- WHAT TO PRODUCE: The copy you give must match the records exactly, except that it holds no images.
---------- DATA SUPPLIED ----------
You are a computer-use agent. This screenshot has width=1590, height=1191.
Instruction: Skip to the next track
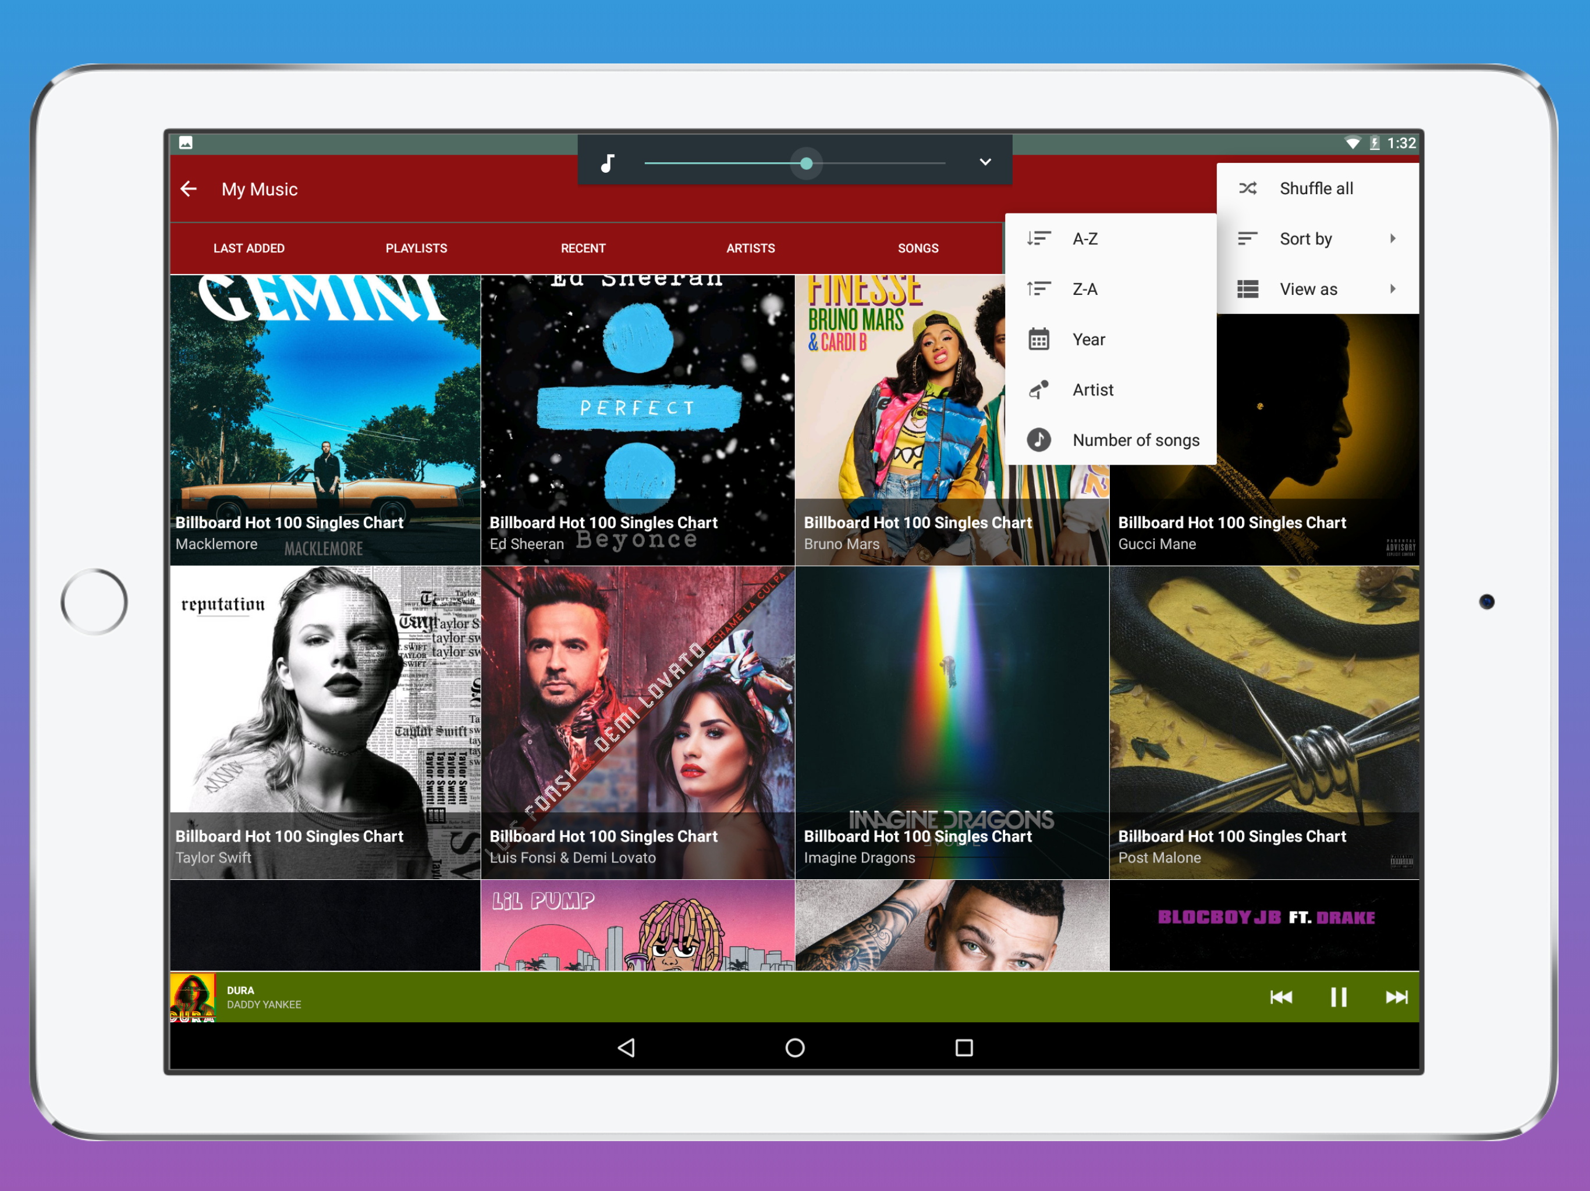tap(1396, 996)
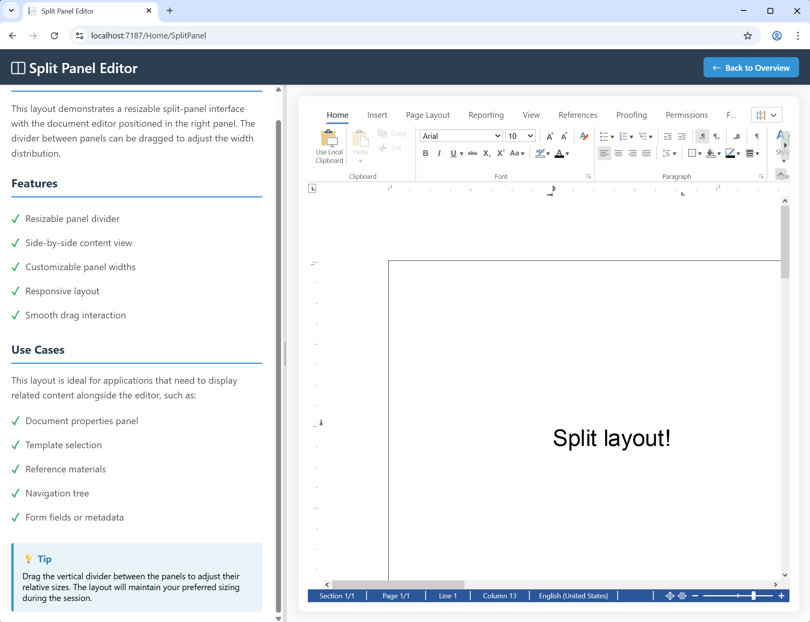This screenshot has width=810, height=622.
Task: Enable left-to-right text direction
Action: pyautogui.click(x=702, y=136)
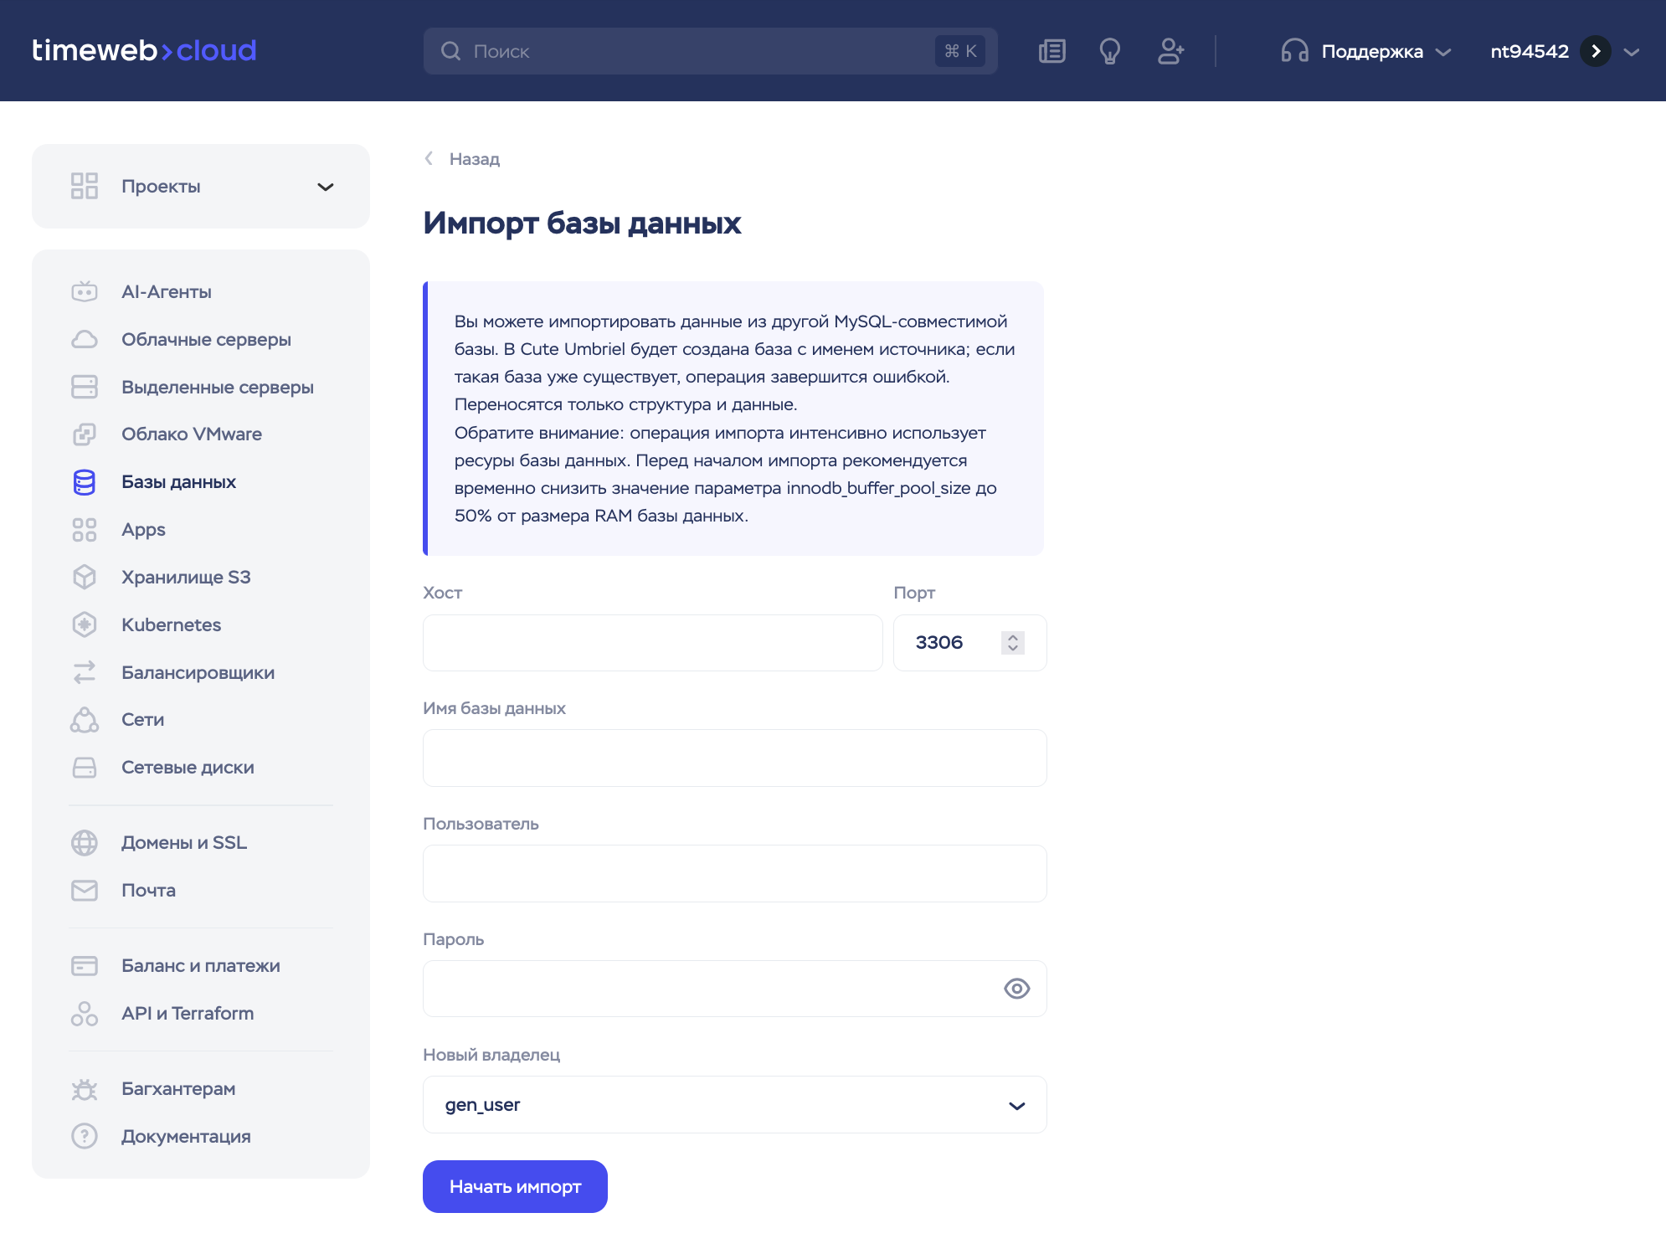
----------
- RESULT FOR THIS TASK:
You are a computer-use agent. This screenshot has width=1590, height=1191.
Instruction: Skip to the next track
tap(1396, 996)
This screenshot has width=810, height=622.
Task: Enable left-to-right text direction
Action: pyautogui.click(x=702, y=136)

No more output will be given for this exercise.